La partida es el título del filme hecho en Cuba que el español Antonio Hens ( Clandestinos) escoge para su segundo largo, pero más tiene que ver con su traducción al inglés The Last Match, que con el verbo más mentado en la isla, “partir”. Un juego de fútbol es el núcleo dramático en el que se origina la historia, en el solar yermo de una barriada de La Habana. En él juegan Reinier (Reinier Díaz) y Yosvani (Milton García), dos muchachos de 17 años que, entre patadas al balón de un deporte raro en el reino del béisbol, terminan enamorándose. Pero Hens va más lejos para explorar el tema de la prostitución homosexual masculina adaptado al fenómeno del turismo sexual en Cuba. No pretende intervenir o juzgar, sino narrar y mostrar –crudamente y al desnudo– una historia.
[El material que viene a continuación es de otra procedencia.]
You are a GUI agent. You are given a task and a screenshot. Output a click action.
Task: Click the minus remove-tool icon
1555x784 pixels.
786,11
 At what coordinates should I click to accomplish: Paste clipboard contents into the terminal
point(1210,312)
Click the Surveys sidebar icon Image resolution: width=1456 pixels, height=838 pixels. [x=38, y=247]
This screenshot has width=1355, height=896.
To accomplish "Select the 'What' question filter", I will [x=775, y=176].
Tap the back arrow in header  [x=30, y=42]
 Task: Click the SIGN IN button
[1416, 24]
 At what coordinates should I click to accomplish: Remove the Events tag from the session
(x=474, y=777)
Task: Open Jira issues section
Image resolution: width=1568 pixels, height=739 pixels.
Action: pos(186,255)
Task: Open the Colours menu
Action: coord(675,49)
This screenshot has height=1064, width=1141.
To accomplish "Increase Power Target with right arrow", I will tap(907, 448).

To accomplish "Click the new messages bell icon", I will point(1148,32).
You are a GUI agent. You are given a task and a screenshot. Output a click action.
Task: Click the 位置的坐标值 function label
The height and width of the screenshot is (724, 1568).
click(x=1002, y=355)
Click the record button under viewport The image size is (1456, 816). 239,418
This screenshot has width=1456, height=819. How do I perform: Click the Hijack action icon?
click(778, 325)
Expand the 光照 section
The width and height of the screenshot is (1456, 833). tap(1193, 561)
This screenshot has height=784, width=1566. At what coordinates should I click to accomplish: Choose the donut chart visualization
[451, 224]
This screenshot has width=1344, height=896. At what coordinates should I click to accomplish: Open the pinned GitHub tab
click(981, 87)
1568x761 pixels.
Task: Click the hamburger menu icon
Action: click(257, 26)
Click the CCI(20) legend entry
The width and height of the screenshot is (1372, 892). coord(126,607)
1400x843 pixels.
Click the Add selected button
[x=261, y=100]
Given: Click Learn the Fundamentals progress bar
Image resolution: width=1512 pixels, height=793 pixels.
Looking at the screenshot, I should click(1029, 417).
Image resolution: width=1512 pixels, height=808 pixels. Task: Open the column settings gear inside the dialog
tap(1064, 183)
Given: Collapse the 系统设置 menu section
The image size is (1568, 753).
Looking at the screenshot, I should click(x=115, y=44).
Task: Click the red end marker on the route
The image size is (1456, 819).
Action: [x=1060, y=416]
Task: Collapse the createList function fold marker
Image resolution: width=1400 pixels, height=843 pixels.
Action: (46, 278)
Lo más acusado en el filme de un cineasta foráneo es la absoluta autenticidad de su mirada. Nada hay forzado, en el sórdido espectáculo, con visión de documentalista, de miserias humanas, pobreza y desesperanza que muestra. Como telón de fondo del idilio surgido entre dos adolescentes y su descubrimiento y exploración del deseo, hay una escenografía calcada de ciertas estampas marginales –familiares y urbanas– de la isla.

He aquí el retrato humano que ofrecen los personajes. Por una parte, un joven gay infelizmente “ajuntado” con mujer, con un suegro prestamista y trapichero de ropa importada (Luis Alberto García) que –como buen macho– invita al yerno a buscarse muchachita ocasional. Mientras para su hija lo importante es meter en el encartonado traje de novio a su hombre, aunque se muera (él) por otro. Deliciosa la escena en la casa de trajes de boda: la cara del muchacho a través del espejo es un poema a la desazón.

Diecisiete años, mujer e hijo que mantener, es el panorama de Reinier. Sostiene encuentros homosexuales con un español (Toni Cantó) no por placer –fijémonos que él mantiene su título de “hombre”– sino por sobrevivencia. No solo él se prostituye, también su adolescente esposa, al aceptar y callar, y la abuela (la actriz Mirta Ibarra brinda una solidez magistral a su personaje), para quien el fin –un plato de comida– justifica los medios. Se prostituyen los concentrados cada noche en el malecón habanero, una fauna de hombres, travestis, jovencitos que juegan al fútbol, que venden sus cuerpos por un pulóver del Barça o un celular. Todos ellos esperan sin esperar mucho o nada, en un teatro de la vida donde la moral adopta la cara del momento.

‘La partida’ se estrena el viernes 24 en el Coral Gables Art Cinema. Con recepción y sesión de preguntas con la productora del filme Vanessa Portieles.